[Excerpt from a dataset]
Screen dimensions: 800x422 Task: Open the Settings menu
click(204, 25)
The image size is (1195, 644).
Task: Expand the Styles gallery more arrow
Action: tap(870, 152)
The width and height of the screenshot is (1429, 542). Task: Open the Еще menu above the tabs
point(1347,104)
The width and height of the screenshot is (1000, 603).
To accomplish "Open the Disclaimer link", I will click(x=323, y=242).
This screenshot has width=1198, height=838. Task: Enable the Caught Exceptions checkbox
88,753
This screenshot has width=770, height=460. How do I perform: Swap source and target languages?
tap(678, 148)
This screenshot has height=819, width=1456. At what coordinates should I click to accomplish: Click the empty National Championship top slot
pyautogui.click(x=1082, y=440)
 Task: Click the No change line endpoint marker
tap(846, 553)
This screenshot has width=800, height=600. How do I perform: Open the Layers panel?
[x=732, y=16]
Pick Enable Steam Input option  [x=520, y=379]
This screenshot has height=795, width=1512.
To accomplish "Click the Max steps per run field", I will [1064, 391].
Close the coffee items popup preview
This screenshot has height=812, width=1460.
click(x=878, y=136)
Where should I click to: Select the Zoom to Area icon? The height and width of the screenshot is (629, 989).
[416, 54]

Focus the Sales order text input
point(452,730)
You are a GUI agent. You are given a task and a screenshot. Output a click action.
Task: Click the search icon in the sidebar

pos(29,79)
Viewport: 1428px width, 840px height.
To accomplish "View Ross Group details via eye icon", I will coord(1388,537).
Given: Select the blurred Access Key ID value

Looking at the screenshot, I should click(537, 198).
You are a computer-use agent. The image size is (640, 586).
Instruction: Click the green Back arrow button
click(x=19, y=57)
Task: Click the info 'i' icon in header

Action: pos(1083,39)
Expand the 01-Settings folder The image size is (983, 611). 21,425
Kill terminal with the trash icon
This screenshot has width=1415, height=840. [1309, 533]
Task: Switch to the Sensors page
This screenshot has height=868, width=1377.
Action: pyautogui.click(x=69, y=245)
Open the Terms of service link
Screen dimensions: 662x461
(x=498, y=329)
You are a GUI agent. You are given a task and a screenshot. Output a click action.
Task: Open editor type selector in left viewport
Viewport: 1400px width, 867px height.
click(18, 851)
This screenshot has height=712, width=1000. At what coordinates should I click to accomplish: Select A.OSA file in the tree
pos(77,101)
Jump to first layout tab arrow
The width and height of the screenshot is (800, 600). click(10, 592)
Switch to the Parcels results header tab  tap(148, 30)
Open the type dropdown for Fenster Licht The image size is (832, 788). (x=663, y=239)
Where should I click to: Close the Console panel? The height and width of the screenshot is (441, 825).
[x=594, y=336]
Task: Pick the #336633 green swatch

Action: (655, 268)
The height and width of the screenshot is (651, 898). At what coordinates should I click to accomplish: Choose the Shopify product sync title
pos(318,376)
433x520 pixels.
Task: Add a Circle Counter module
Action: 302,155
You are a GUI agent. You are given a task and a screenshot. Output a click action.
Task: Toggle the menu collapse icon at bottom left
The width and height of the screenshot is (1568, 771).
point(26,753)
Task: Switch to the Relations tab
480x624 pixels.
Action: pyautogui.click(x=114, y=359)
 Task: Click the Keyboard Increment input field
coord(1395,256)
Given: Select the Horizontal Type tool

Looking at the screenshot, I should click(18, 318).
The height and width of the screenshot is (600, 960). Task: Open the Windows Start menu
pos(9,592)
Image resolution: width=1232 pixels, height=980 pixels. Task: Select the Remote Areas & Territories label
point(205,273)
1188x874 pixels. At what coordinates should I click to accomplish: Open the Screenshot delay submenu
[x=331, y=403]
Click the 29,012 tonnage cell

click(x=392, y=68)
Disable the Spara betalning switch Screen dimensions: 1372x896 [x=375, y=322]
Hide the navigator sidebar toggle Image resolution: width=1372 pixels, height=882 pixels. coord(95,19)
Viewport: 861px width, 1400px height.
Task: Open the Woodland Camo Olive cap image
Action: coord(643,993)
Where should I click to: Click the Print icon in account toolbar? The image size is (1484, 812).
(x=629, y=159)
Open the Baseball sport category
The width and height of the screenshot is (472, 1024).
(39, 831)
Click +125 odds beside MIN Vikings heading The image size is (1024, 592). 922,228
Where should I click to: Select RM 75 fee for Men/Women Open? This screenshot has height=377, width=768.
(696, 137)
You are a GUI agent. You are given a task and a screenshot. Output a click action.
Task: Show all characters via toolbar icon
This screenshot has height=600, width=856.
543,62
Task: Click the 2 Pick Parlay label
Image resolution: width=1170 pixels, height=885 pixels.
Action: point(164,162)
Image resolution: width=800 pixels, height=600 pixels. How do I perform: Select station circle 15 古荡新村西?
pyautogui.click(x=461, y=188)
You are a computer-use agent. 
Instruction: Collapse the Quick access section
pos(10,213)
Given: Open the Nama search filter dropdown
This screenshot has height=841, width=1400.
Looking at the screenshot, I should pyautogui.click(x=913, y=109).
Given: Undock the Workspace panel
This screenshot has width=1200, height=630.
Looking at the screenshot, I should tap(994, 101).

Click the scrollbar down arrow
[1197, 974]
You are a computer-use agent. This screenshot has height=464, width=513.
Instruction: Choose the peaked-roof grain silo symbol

*Task objective*.
Pull out every row above that contains the string "toolbar", copying each such row in full.

*Task result*.
Where should I click to: Click the Print icon in account toolbar? The image size is (1484, 812).
Task: Show all characters via toolbar icon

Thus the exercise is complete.